Daniel York Loh looks like he is a busy fellow. When he is not writing he is acting, directing films or performing in a folk trio. Busy. Just like this play. It started off as a 5 minute script. It now runs to a couple of hours. Apparently his first draft ran to 300 pages. DYL has a lot to say and he means to say it. Mind you this is a story evidently worth telling. Giving a voice to the 140,000 Chinese labourers who left China to initially assist the French, and then the British, effort in WWI. Largely written out of history.

In trying to cram in as much of his research into these events as he can, the appalling famine and poverty blighting China at the turn into the C20, the hierarchical, violent and patriarchal village society, the volatile political situation and domination by foreign powers, the dream of escape and wealth, the Western view of China, and the Chinese view of the West, and Japan, at the time, the experience of the labourers in France and their shabby treatment, and their legacy, after the War, DYL offers a little too much exposition, a slight overdose of plot and leaves his characters looking a little too one-dimensional. Especially given only a six strong cast, (with some doubling up), the compact Arcola studio space and an experiment in form, namely having his band of villagers putting on a Chinese opera as they embark on their adventure.

So the cast and the creative team, director Kim Pearce, designer Emily Bailey, composer Liz Chi Yen Liew, lighting designer Jessica Hung Han Yun, sound designer Luke Swaffield and movement director Quang Kien Van had their work cut out to make this work.

Work it does though and this I think is largely down to the fact that, weaved into the important history lesson, there is a believable human drama here, especially when the friends get to the Western Front in the second act. The play begins at the end but I’ll keep schtum on that. The cast are performing an opera which tells the tale of a Miraculous Traveller, (I am afraid I know nothing about Chinese classical literature),  paralleling the story of the villagers. When all calms down we are in Horse Shoe Village in Shandong province in 1917 where Old Six (Michael Phong Le) and his wife Second Moon (Rebecca Boey) are struggling to earn enough to feed their young child. Big Dog (Camille Mallet de Chauny) is the village outcast, addicted to opium. Eunuch Lin (Zachary Hing) was castrated in a failed attempt to secure a position in the Emperor’s household. All are subject to the cruel whim of foul-mouthed Headman Zhang (Jon Chew). They agree to be recruited into the Chinese Labour Corps (from 1917 China declared war against Germany and Austria-Hungary) meeting the educated Professor (Leo Wan), and when they get to France, Wild Swan (Jon Chew again, equally potty mouthed) along the way. 

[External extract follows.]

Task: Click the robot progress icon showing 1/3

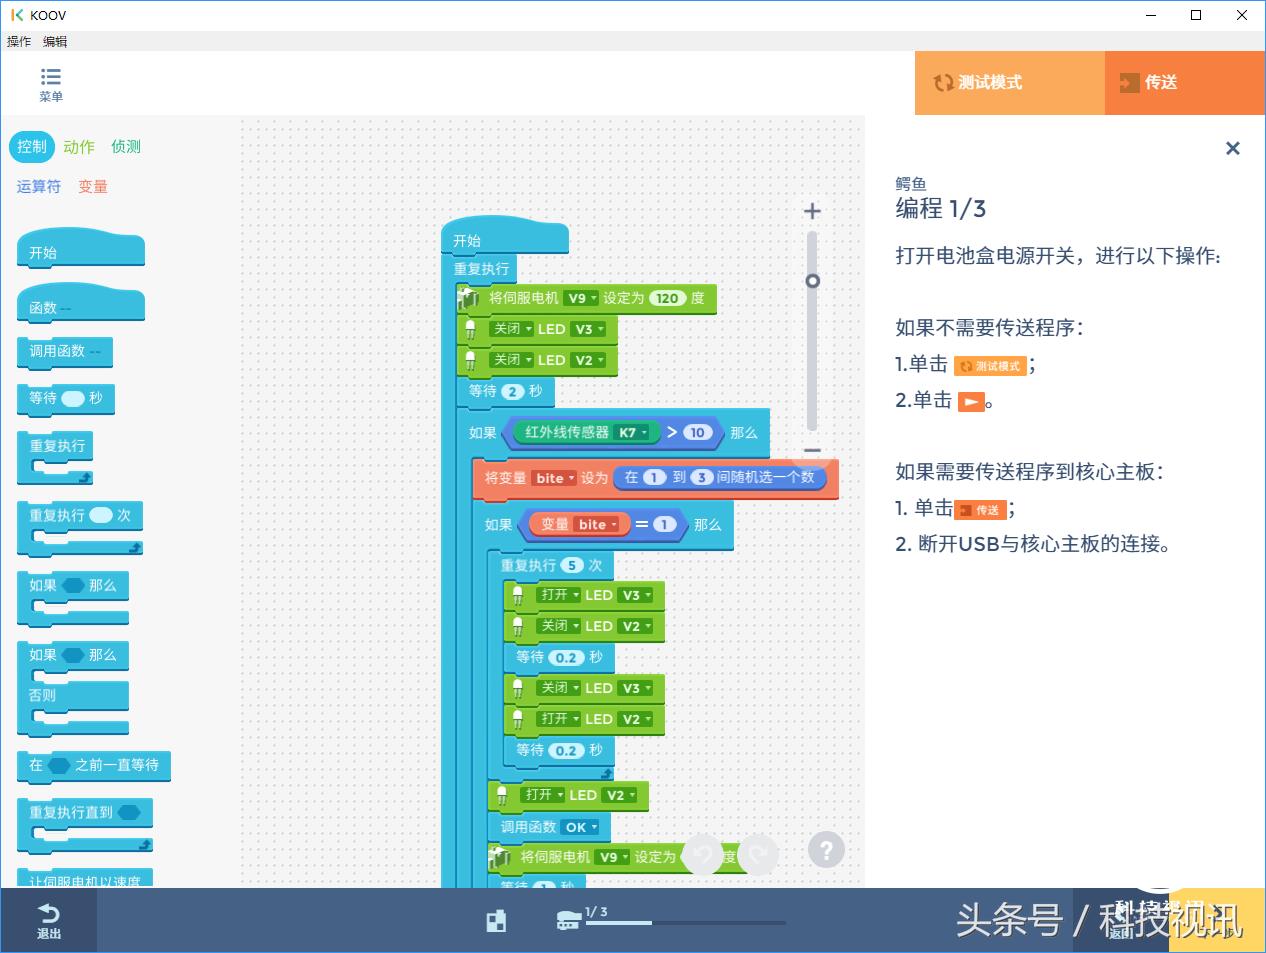Action: (x=568, y=920)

Whilst there are battlefield scenes DYL wisely cuts these with other encounters and other characters, as well as the highly stylised opera, to offer multiple perspectives on the experience of the friends. This shines a little light on the more universal East Asian diaspora myth, “silent”, “hard-working” but largely disregarded and culturally held at arms length. 

A valuable, if slightly awkward epilogue, explains what happened to Shandong province after the war and how the Chinese contribution was, literally, painted over in the now largely Americanised Pantheon de la Guerre. (America has a long history of mocking the contribution of France in global conflict). China was properly shafted at Versailles. Most of the surviving CLC returned home, but a few thousand stayed to build a Chinese community in Paris. The British CLC were given a medal, but it was bronze, not the silver awarded to everyone else who fought. There is a cemetery at Noyelles-sur-Mer on the Somme which honours 842 CLC dead. 

So overall Forgotten is an ambitious play, generously and vigorously told by an excellent British East Asian cast (Leo Wan, in particular, is as good here as he was in Tamburlaine and The Great Wave, and I look forward to seeing Michael Phong Le again). Lucy Bailey’s set is effective, Kim Pearce’s direction manages to maintain the momentum even as the scenes jump around. It may not quite be the finished article but it definitely deserves a wider audience. I spy a couple of harsh reviews in the national press. Ignore them.